Requirement. Repeat exactly the lines below from the line that contains "The image size" to the last line, inclusive, without the pictures.

*** Data under study Section Begins ***

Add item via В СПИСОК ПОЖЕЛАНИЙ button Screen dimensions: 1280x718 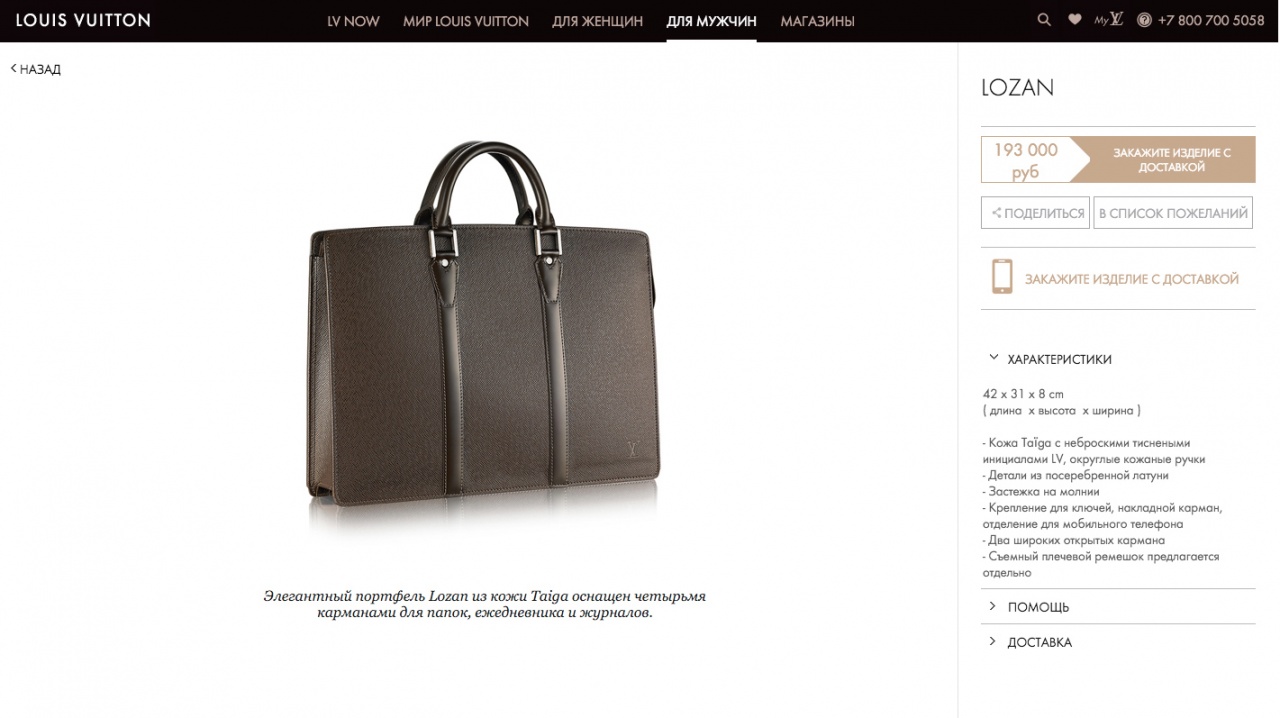[1173, 213]
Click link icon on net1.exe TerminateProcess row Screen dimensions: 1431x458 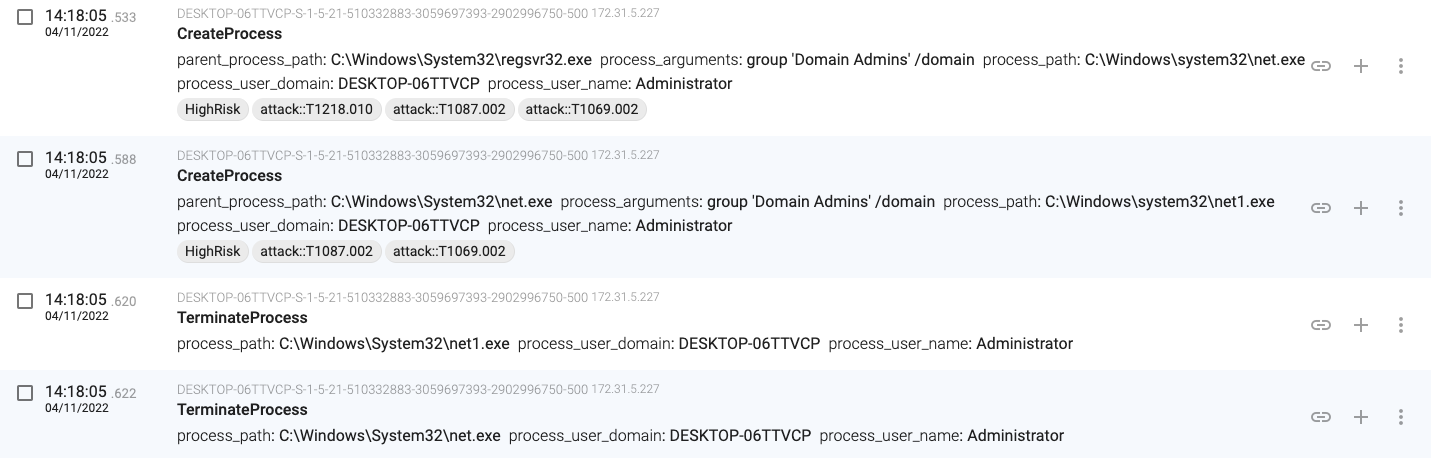point(1321,325)
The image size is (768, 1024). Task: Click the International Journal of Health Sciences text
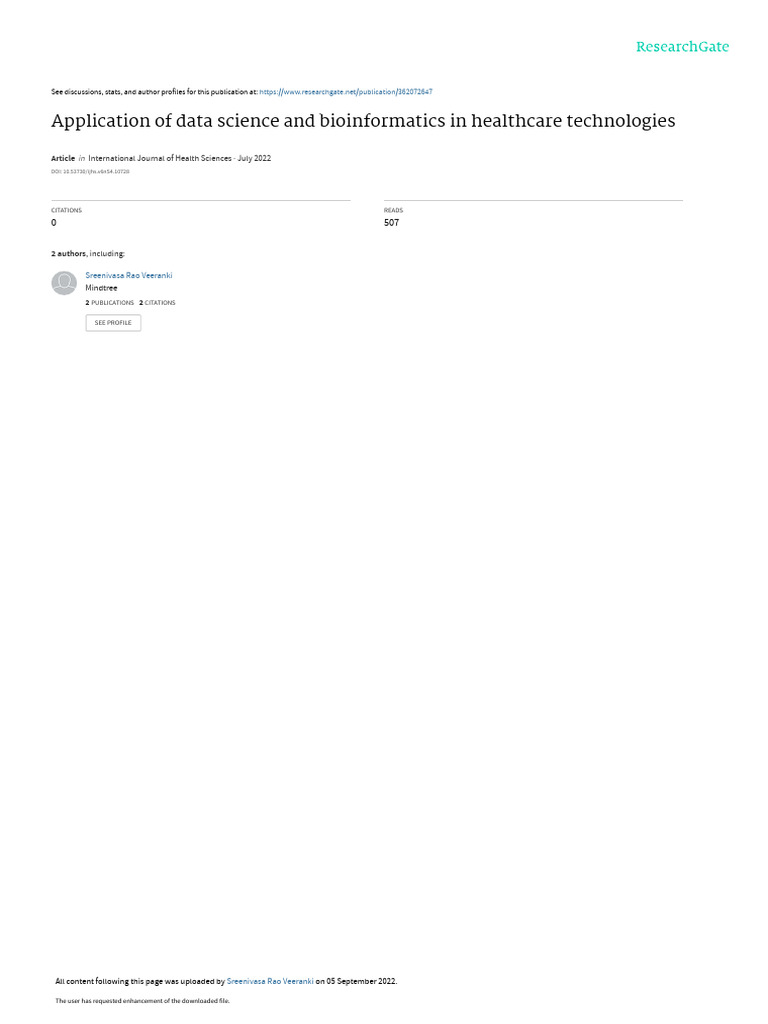[x=160, y=158]
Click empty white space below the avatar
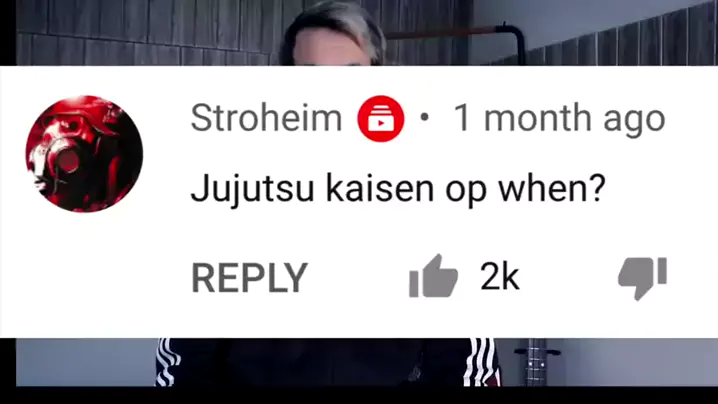 (84, 275)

*** Data under study Section Ends ***

Response to this exercise.
The image size is (768, 1024). Task: Click the International Journal of Health Sciences text
[x=160, y=158]
Click empty white space below the avatar
 (84, 275)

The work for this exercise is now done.